### Lesetext

..............................

In der Kunststation Kleinsassens werden Dalis´ Werke noch bis zum 25.Oktober ausgestellt.

22.06.09 - KLEINSASSEN

Vernissage der Salvador Dalí-Ausstellung als ein "surreales Ereignis"

Die Kunststation erbebte vom Applaus, mit dem das Publikum das quittierte, was mit dem Wort „Show“ oder „Performance“ nur sehr unzureichend beschrieben ist. Denn das, was die Besucher der Vernissage gestern in der Kunststation zu sehen und zu hören bekamen, war weit mehr. Es war ein surreales Erlebnis, fühlbar gemachte Kunst, eine Erfahrung, für die es kein Vorbild gibt, außer vielleicht Salvador Dalí selbst und ein grandioser Auftakt für eine sehenswerte Ausstellung, in der – verteilt auf 3 Standorte – wohl die derzeit größte Schau mit Druckgrafik des genialen Spaniers zu sehen ist.

Verantwortlich für diese Einstimmung auf das Werk Dalís war der Düsseldorfer Künstler Max Roth, der gemeinsam mit seiner Truppe konsequent alle Erwartungen brach, mit verschiedenen Rollen und Klischees spielte, hintergründige Illusionen erschuf und ganz nebenbei eine musikalische Darbietung ablieferte, die in ihrer ungekünstelten Direktheit und souligen Emotionalität so manch bekannte Größe in den Schatten stellte. „Das war Weltspitze“, kommentierte denn auch der Sammler und Dalí Experte Heinz Ess in seiner Rede das soeben Erlebte und die begeisterten Reaktionen der Vernissagengäste gaben ihm recht.

..............................

### Zu erledigende Aufgaben
1. Beantworten Sie die folgenden Fragen zum Bericht über die Dalí-Ausstellung.
(a) Bis zu welchem Datum werden Dalís Werke in der Kunststation ausgestellt?
(b) Auf wie viele Standorte ist die Ausstellung verteilt?
(c) Aus welcher Stadt kommt der Künstler Max Roth?
2. Schreiben Sie den Bericht über die Dalí-Ausstellung im gleichen Stil weiter, beginnend nach seinem letzten Satz.

### Verfügbare Daten
..............................

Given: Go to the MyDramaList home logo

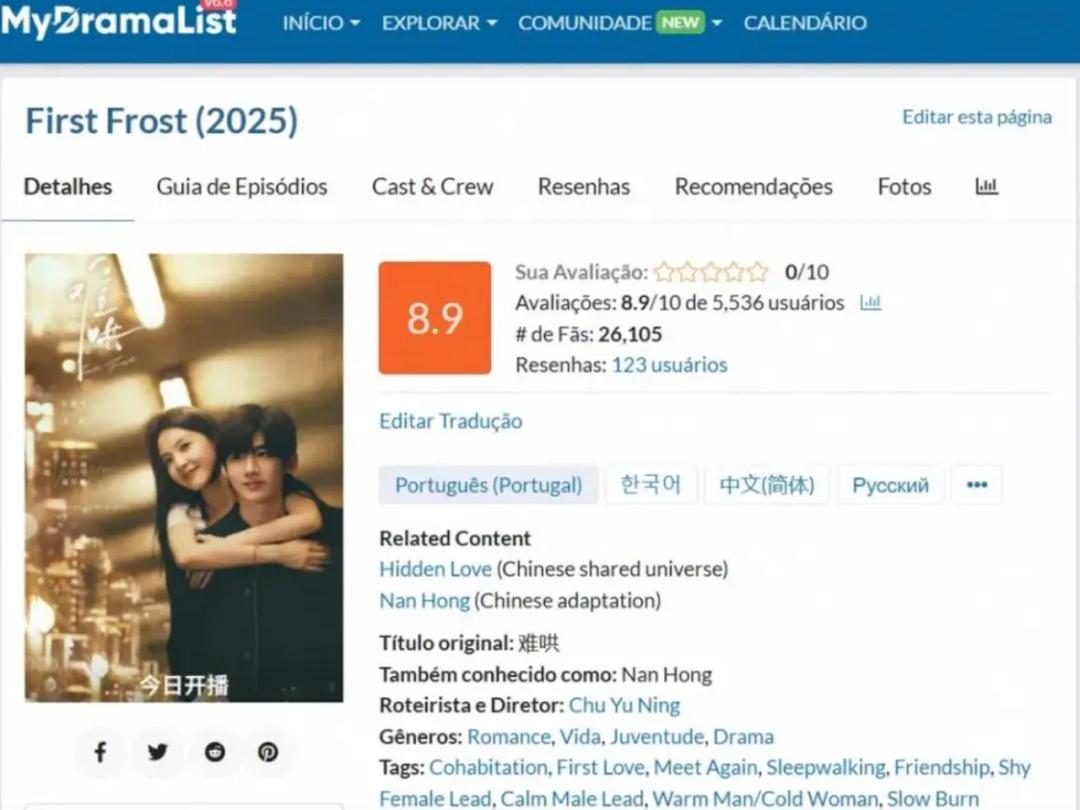Looking at the screenshot, I should [118, 21].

..............................

### Gelöste Aufgaben
1.
(a) Bis zum 25. Oktober.
(b) Auf drei Standorte.
(c) Aus Düsseldorf.

2.
Dabei musste das Publikum eine ganze Zeit lang warten, bis klar wurde, dass der Klempner, der sich an den Heizkörpern der Halle 3 in der Kunststation zu schaffen machte, kein gewöhnlicher Handwerker war. Plötzlich begann er zu den zarten Bossa Nova-Klängen der Gitarre des in Fulda allseits bekannten argentinischen Gitarristen Tony Osanah zu singen, brach ergriffen weinend zusammen, fasste sich abrupt wieder und verkündete, dass sich die Leute keine Sorgen machen sollten, er sei ohnehin nur ein Traum. Zum Beweis ließ er sich vom Publikum im Handumdrehen den starken spanischen Akzent wegzaubern.

Wie in einem Traum erschien auch „das Weib“, dargestellt von Danila Grafe, die – im Gothik-Outfit, weiß geschminkt und mit Kabeln verschnürt – Dalís Angst vor Frauen nachempfinden ließ, aber auch seine Faszination für das schöne Geschlecht sinnfällig machte. Zu Sitarklängen schlängelte sie sich in einem archaisch anmutenden Räucherstäbchentanz durch die Zuschauerreihen. Doch auch aus dieser Impression wurde der Besucher abrupt gerissen. Der „Klempner“ wollte lieber sofort erfahren, ob ein junger Mensch im Raum wäre, ein Vertreter der „Internet-Generation“, der erzählen könne, ob ihm der Surrealismus heute noch etwas zu sagen habe.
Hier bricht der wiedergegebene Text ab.